Production-ready deployment pipeline for NVIDIA Parakeet RNNT ASR via Riva with WebSocket streaming and comprehensive infrastructure automation.
https://github.com/davidbmar/nvidia-parakeet-ver-5 · public · shipped
A complete infrastructure-as-code and client-wrapper system for deploying NVIDIA's Parakeet Recurrent Neural Network Transducer (RNNT) model. It supports both modern NIM containers and traditional Riva servers, providing low-latency real-time transcription via WebSocket with word-level timestamps and confidence scores.

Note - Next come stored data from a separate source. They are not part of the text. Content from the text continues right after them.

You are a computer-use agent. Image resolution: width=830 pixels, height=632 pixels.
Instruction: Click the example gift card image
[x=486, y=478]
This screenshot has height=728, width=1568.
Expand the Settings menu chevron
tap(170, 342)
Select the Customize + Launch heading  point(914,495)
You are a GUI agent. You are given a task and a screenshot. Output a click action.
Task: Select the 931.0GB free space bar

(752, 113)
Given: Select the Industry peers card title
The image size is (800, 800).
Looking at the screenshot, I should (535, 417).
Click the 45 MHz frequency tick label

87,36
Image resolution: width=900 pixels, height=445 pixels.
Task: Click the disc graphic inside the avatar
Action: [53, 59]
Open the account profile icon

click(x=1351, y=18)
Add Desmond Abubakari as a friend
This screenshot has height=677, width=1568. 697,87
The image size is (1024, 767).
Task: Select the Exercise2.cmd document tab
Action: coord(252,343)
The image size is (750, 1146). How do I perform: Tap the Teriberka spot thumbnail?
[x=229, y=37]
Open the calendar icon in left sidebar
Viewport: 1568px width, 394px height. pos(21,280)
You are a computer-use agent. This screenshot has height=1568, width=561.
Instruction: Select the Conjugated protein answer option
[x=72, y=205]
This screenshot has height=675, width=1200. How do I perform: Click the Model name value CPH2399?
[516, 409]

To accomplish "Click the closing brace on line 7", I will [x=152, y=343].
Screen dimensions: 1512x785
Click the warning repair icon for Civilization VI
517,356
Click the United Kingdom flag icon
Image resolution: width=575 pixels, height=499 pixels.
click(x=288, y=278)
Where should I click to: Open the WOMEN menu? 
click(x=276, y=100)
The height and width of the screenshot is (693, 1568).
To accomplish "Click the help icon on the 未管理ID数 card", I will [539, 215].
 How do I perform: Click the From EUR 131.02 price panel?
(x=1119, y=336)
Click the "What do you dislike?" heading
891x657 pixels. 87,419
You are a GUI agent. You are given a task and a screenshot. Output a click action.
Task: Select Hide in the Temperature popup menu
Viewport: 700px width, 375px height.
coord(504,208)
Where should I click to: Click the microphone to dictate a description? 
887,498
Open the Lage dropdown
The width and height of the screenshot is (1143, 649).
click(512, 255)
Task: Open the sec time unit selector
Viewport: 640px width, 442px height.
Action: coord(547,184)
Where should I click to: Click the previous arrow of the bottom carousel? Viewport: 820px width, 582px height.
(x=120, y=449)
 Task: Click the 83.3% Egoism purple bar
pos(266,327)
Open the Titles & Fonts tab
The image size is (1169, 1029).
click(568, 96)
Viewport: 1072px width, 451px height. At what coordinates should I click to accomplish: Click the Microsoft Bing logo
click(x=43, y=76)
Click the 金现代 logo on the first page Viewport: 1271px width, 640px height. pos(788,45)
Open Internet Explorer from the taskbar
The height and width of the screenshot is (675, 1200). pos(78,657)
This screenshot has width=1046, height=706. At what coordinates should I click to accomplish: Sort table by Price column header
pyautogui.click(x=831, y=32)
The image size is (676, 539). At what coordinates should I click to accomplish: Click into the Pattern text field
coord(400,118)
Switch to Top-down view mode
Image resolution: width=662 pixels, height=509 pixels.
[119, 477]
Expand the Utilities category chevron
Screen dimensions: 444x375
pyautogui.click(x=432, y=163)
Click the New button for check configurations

git clone https://github.com/davidbmar/nvidia-parakeet.git cd nvidia-parakeet-3 ./scripts/riva-010-run-complete-deployment-pipeline.sh
flowchart TD
ClientApps[Client Apps Browser or App] -->|WebSocket Audio Stream| WebSocketServer[WebSocket Server Port 8443]
WebSocketServer -->|gRPC Client Wrapper| RivaASR[NVIDIA Riva ASR NIM or Traditional]
RivaASR -->|GPU Inference| ParakeetRNNT[Parakeet RNNT Model]
WebSocketServer -->|Logs| StructuredLogging[Structured Logging and Monitoring]
RivaASR -->|Health Checks| HealthMonitor[Health Monitor]
Built with Python 3.10+ using FastAPI for the backend server, Pydantic for configuration management, and websockets for real-time audio streaming. It integrates NVIDIA Riva ASR gRPC services or SpeechBrain Conformer models, orchestrated via Bash scripts for AWS EC2 GPU instance provisioning, Docker container management, and security group configuration.
sequenceDiagram
participant Client as Client Application
participant WS as WebSocket Server
participant RivaClient as RivaASRClient Wrapper
participant Riva as NVIDIA Riva ASR Service
participant GPU as GPU Worker
Client->>WS: Connect WebSocket
WS->>Client: Connection Established
Client->>WS: Send Audio Chunk
WS->>RivaClient: Forward Audio Data
RivaClient->>Riva: gRPC Streaming Request
Riva->>GPU: Execute Inference
GPU-->>Riva: Partial Results
Riva-->>RivaClient: Partial Transcription
RivaClient-->>WS: Return Partial Result
WS-->>Client: Emit Partial Text
GPU-->>Riva: Final Results
Riva-->>RivaClient: Final Transcription with Timestamps
RivaClient-->>WS: Return Final Result
WS-->>Client: Emit Final Text
Use this system to deploy a scalable, GPU-accelerated speech-to-text service on AWS. It is suitable for applications requiring ultra-low latency transcription, such as live captioning, voice assistants, or meeting transcription tools, where word-level timing and high throughput are critical.